◆ PASSAGE SHOWN:
• • • • • • •
Ready to buckle down

Hi everyone! My name is Brianna, and I'm unfortunately at my highest weight ever right now. I am ready to change my lifestyle and lose the pounds. My motivation is fitting in my mom's wedding dress! She had a 19" waist when she got married, and while my bone structure will never allow that, I need to be as close as I can be so that they can still let the dress out to fit me. I have until May 2015!

I have always battled my weight. When I was growing up, my grandparents asked me every time they saw me how much I weighed, and then would proceed to tell me that I needed to lose weight (this was through my puberty years). I slimmed out as I grew taller, but then gained about 15-20 pounds when I was a sophomore in college (the year I moved into a dorm).
My senior year I tried the Dukan diet and lost about 30 lbs, down to my slimmest. I felt great, but life happens, and I went off the diet.
• • • • • • •
◆ DATASET EXCERPTS:
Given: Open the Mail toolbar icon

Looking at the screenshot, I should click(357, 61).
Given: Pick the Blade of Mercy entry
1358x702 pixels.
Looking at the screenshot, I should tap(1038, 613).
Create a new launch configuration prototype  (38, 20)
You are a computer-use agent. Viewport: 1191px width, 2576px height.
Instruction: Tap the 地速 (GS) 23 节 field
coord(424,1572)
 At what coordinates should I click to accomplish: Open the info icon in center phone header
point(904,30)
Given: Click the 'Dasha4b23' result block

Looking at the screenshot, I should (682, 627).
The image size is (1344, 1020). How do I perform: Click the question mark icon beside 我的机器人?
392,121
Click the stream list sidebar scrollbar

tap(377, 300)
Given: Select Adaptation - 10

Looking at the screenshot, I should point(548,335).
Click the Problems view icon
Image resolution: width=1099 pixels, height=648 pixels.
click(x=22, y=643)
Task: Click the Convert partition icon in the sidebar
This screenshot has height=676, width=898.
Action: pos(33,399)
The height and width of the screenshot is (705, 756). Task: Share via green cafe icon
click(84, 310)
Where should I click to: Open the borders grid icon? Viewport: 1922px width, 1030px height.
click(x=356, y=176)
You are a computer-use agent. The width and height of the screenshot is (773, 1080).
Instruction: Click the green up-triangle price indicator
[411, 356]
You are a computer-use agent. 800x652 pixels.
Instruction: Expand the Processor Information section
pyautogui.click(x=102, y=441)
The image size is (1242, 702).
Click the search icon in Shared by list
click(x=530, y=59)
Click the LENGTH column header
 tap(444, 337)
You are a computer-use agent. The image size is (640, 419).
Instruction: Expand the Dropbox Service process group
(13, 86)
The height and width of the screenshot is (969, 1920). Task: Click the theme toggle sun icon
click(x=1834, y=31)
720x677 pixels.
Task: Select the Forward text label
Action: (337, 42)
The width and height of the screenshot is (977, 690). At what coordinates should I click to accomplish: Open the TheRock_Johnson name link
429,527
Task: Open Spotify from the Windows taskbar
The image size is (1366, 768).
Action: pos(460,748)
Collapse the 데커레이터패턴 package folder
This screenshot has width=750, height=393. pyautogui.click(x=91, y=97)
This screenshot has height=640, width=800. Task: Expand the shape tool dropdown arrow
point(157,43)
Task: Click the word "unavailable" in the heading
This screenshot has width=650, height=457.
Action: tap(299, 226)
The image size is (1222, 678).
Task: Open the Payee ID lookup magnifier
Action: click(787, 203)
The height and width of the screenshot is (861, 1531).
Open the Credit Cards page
• • • • • • •
◆ WORK ORDER A:
In the weight-loss post, what is Brianna's deadline?
◆ WORK ORDER B:
Using the weight-loss post, explain why Brianna needs to get as close as she can to her mom's waist size.
◆ WORK ORDER C:
Please reproduce the part of the weight-loss post between "Hi everyone! My" and "into a dorm).", inclusive.
The records were taken from a separate source.

◆ ANSWER SPACE A:
May 2015.

◆ ANSWER SPACE B:
Her mom had a 19" waist when she got married, and Brianna's bone structure will never allow that. She needs to be as close as possible so that the wedding dress can still be let out to fit her.

◆ ANSWER SPACE C:
Hi everyone! My name is Brianna, and I'm unfortunately at my highest weight ever right now. I am ready to change my lifestyle and lose the pounds. My motivation is fitting in my mom's wedding dress! She had a 19" waist when she got married, and while my bone structure will never allow that, I need to be as close as I can be so that they can still let the dress out to fit me. I have until May 2015!

I have always battled my weight. When I was growing up, my grandparents asked me every time they saw me how much I weighed, and then would proceed to tell me that I needed to lose weight (this was through my puberty years). I slimmed out as I grew taller, but then gained about 15-20 pounds when I was a sophomore in college (the year I moved into a dorm).